To find out how long it will take for the pump to raise the same amount of water to the cloud's altitude, we need to calculate the work required and then use the power of the pump to determine the time.
First, let's calculate the work required to lift the water to the cloud's altitude. The work done is given by the formula:
Work = force x distance
In this case, the force required to lift the water is equal to the weight of the water. The weight of an object is given by the formula:
Weight = mass x gravity
The mass of the water vapor is given as 2.66 x 10^7 kg. The acceleration due to gravity is approximately 9.8 m/s^2. Therefore, the weight of the water vapor is:
Weight = (2.66 x 10^7 kg) x (9.8 m/s^2)
Next, we need to calculate the distance over which the pump needs to raise the water. The altitude of the cloud is given as 2.00 km, which is equal to 2000 m.
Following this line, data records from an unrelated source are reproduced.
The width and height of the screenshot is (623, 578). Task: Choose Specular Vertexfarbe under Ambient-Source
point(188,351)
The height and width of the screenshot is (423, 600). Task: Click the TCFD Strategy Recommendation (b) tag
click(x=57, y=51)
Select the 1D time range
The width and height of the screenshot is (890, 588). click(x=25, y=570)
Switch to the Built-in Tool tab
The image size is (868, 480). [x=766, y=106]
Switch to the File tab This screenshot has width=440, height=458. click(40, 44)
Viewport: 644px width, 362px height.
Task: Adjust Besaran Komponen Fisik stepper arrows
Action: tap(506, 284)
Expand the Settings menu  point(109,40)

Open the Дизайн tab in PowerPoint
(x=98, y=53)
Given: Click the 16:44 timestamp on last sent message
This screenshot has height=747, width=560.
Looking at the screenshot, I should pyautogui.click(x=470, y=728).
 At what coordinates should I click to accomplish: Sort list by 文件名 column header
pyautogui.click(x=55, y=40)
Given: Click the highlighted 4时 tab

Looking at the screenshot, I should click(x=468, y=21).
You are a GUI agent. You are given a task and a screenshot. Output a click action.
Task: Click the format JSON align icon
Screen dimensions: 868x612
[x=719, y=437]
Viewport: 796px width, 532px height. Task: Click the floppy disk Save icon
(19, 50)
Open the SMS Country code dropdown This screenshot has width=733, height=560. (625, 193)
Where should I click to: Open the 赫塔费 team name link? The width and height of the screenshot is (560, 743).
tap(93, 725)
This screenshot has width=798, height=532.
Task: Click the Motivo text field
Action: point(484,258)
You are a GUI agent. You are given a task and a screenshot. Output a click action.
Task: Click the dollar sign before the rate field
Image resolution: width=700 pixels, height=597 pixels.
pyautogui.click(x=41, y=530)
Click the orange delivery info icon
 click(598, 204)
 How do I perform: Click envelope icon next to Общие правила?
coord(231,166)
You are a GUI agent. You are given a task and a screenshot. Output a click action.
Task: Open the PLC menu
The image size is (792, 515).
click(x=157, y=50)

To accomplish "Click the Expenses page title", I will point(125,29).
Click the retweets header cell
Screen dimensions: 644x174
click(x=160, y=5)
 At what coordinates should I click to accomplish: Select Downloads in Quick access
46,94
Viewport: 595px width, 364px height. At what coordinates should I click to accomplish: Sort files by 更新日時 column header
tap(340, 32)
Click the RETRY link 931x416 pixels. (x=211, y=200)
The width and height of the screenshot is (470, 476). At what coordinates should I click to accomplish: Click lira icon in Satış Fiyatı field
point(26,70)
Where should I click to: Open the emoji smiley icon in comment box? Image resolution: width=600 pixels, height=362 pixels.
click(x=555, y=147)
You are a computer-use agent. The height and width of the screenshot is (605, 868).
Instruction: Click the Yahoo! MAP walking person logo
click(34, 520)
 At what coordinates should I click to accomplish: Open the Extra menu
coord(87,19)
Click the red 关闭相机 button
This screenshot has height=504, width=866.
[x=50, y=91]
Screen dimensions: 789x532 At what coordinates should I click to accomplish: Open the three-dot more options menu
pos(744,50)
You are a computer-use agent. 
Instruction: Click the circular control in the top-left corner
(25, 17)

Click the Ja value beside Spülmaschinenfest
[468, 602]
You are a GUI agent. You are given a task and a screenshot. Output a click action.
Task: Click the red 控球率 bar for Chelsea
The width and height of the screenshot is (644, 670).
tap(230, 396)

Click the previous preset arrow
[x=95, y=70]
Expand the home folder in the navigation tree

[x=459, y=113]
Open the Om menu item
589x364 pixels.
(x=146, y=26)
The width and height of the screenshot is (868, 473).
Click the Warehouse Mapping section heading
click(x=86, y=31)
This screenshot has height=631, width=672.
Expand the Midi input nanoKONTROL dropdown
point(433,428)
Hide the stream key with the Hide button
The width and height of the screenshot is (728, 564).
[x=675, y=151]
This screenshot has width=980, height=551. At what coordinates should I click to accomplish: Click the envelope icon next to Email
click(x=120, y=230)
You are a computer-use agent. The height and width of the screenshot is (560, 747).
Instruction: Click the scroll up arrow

Now, we can calculate the work required:
Work = Weight x distance
Once we have the work required, we can use the power of the pump to determine the time. Power is the rate at which work is done and is given by the formula:
Power = work / time
Rearranging the formula, we can solve for time:
Time = work / power
Now, let's plug in the values and calculate the time.
To find the time it will take for the 2.00 kW pump to raise the amount of water to the cloud's altitude, we need to determine the amount of work required and then calculate the time using the power formula.
Given:
Mass of water vapor in the cloud = 2.66 x 10^7 kg
Power of the pump = 2.00 kW
Height of the cloud's altitude = 2.00 km
Step 1: Convert the power from kilowatts (kW) to watts (W).
1 kW = 1000 W
So, the power of the pump in watts is: 2.00 kW x 1000 = 2000 W.
Step 2: Calculate the work required to raise the water to the cloud's altitude.
Work (W) = Force (F) x Distance (d)
In this case, the force required to raise the water is equal to the weight, which is given by:
Force = mass x acceleration due to gravity (g)
The acceleration due to gravity is approximately 9.8 m/s^2.
Force = 2.66 x 10^7 kg x 9.8 m/s^2 = 2.6128 x 10^8 N
The distance (altitude) is given as 2.00 km, which is equal to 2.00 x 10^3 m.
Work = Force x Distance = 2.6128 x 10^8 N x 2.00 x 10^3 m = 5.2256 x 10^11 J
Step 3: Calculate the time using the power formula.
Power (P) = Work (W) / Time (t)
Rearranging the formula, we can solve for time:
Time (t) = Work (W) / Power (P)
Time (t) = 5.2256 x 10^11 J / 2000 W = 2.6128 x 10^8 seconds
Therefore, it will take approximately 2.6128 x 10^8 seconds for the 2.00 kW pump to raise the same amount of water to the cloud's altitude of 2.00 km.
time=work/power=massrain*g*height/power
change power to w, distance to m, solve for time in seconds.